A Federação das Indústrias do Estado do Rio de Janeiro (Firjan) reiterou a necessidade de uma solução permanente para a distribuição dos royalties do petróleo, após a suspensão do julgamento sobre a legalidade da Lei 12.734/2012 no Supremo Tribunal Federal (STF). Essa suspensão ocorreu em resposta a um pedido de vista do ministro Flávio Dino, e a Firjan considera que a incerteza gera um “ambiente de insegurança jurídica” para o estado, seus municípios e a indústria do petróleo e gás.
O julgamento havia sido retomado na quarta-feira, com a ministra Cármen Lúcia apresentando seu voto na quinta-feira, 7. A relatora se manifestou favoravelmente à manutenção dos royalties com os estados e municípios produtores, como Rio de Janeiro, São Paulo e Espírito Santo, que representam a maior parte da produção de petróleo no Brasil. A Firjan acredita que essa posição, já defendida por ela, protege os interesses dos estados produtores.

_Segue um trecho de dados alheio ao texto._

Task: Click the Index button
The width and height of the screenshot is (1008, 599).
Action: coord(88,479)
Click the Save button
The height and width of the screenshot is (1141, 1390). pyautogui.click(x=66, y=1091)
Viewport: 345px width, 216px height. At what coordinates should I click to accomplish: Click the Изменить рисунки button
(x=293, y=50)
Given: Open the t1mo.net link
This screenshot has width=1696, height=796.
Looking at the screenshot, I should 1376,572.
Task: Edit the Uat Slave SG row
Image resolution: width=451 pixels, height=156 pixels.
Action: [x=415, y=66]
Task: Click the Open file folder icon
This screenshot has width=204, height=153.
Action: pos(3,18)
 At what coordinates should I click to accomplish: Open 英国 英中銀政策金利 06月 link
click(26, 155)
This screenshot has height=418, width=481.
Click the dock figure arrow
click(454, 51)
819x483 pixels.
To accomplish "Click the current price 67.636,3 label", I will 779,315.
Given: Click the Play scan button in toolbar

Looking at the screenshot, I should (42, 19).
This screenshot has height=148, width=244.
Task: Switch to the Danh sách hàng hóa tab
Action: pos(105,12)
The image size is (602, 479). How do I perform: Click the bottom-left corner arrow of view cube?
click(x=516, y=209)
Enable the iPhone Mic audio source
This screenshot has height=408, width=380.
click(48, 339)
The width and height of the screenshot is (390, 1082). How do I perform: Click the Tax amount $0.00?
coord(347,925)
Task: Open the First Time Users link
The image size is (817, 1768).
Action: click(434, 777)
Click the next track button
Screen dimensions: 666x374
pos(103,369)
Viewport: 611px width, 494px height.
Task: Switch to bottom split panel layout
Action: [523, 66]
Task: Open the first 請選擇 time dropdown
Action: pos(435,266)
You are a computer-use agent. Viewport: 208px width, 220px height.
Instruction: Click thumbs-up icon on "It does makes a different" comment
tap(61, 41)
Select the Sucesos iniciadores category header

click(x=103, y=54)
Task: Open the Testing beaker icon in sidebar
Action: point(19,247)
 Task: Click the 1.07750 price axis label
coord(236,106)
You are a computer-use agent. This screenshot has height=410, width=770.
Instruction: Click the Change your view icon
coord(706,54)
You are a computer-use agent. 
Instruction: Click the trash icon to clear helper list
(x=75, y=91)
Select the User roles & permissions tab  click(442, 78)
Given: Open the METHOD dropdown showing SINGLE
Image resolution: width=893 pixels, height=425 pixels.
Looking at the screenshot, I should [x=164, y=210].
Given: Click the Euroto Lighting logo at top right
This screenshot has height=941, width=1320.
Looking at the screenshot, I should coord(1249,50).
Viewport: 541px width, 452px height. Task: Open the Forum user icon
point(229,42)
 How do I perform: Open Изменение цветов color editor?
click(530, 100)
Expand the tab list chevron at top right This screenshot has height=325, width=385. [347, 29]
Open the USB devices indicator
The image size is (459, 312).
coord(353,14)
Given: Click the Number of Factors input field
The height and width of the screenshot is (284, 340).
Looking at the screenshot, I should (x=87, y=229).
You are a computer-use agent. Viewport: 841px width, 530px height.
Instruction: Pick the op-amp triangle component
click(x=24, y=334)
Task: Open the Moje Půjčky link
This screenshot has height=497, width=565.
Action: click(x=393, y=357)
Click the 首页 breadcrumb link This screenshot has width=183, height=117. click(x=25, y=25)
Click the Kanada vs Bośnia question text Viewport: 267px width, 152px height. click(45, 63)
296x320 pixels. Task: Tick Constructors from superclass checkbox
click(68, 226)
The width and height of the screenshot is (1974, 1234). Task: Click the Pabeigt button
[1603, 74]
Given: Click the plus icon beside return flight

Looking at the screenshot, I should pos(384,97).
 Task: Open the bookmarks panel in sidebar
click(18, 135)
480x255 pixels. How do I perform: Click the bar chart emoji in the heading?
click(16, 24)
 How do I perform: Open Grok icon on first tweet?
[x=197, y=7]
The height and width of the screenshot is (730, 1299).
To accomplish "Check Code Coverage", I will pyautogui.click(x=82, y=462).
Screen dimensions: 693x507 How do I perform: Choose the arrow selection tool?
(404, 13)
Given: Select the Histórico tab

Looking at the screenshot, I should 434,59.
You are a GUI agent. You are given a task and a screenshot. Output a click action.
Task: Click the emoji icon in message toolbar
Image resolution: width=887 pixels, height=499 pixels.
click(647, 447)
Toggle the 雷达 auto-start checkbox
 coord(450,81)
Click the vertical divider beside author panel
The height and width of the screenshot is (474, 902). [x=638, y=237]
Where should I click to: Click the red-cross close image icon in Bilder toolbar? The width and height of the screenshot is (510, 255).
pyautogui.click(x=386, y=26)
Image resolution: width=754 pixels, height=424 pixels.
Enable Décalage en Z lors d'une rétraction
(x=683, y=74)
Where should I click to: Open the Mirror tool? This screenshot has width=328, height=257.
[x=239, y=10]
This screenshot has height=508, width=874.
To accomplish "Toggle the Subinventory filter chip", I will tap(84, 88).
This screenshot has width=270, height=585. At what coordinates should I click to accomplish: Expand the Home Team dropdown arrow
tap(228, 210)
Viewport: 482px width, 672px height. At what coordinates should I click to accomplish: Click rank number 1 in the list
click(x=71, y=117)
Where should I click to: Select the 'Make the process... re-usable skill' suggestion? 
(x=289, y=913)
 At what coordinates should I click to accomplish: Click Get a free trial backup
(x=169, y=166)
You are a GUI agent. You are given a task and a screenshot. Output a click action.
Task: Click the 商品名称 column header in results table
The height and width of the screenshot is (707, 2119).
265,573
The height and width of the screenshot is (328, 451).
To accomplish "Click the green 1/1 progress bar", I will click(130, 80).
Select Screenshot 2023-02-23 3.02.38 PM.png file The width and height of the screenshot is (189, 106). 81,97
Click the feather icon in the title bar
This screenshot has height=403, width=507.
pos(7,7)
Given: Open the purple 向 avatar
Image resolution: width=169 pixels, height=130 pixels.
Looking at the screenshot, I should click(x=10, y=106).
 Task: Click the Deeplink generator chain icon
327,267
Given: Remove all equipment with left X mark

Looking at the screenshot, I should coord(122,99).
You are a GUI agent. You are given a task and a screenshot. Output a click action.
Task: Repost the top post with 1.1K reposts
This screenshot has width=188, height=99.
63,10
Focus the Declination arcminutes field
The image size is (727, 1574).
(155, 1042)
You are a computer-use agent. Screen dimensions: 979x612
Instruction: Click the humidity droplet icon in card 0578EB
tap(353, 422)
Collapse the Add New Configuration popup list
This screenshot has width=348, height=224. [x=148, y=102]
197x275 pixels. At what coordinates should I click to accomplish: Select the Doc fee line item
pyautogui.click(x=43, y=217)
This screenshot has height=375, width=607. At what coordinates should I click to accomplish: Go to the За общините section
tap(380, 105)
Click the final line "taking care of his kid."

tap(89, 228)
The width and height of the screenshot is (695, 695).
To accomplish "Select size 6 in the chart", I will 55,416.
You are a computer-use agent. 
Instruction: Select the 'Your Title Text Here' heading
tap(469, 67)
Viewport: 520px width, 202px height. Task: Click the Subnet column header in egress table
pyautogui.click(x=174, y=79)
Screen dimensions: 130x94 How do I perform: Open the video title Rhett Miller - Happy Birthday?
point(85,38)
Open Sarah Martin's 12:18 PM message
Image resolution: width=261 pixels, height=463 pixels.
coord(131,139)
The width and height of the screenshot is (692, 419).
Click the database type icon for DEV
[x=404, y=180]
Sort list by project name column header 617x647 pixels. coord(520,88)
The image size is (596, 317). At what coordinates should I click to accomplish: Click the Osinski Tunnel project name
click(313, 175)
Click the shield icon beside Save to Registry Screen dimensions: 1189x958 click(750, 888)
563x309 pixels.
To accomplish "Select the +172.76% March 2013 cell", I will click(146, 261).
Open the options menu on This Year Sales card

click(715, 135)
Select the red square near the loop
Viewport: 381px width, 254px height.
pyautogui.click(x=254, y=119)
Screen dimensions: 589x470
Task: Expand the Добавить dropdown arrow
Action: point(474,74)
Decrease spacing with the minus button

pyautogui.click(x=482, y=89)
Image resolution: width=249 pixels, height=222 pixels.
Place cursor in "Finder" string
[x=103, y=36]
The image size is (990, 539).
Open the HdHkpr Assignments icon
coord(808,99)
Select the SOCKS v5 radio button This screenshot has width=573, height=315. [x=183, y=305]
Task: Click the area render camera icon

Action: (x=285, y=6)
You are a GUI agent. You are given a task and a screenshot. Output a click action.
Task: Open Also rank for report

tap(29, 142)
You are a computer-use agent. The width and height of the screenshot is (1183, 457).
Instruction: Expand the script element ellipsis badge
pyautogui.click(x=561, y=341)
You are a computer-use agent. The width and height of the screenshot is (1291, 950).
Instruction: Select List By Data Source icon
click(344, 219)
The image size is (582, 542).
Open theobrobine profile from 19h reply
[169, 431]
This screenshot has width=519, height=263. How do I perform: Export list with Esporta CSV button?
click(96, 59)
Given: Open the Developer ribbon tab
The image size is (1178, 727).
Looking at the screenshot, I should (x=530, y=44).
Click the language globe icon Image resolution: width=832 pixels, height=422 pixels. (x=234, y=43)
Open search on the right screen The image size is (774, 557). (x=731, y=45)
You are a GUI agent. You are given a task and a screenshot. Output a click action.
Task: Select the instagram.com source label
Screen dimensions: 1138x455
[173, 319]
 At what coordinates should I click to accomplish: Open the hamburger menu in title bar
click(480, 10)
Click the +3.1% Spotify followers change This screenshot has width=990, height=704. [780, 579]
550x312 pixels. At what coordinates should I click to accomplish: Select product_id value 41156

Além disso, segundo a Firjan, o estado do Rio de Janeiro contribuiu com cerca de R$ 64 bilhões em ICMS pagos a outros estados em 2025, reforçando sua argumentação sobre a importância da manutenção dos royalties. O presidente da Firjan, Luiz Césio Caetano, expressou confiança no STF, esperando uma solução que possa trazer estabilidade para a situação atual.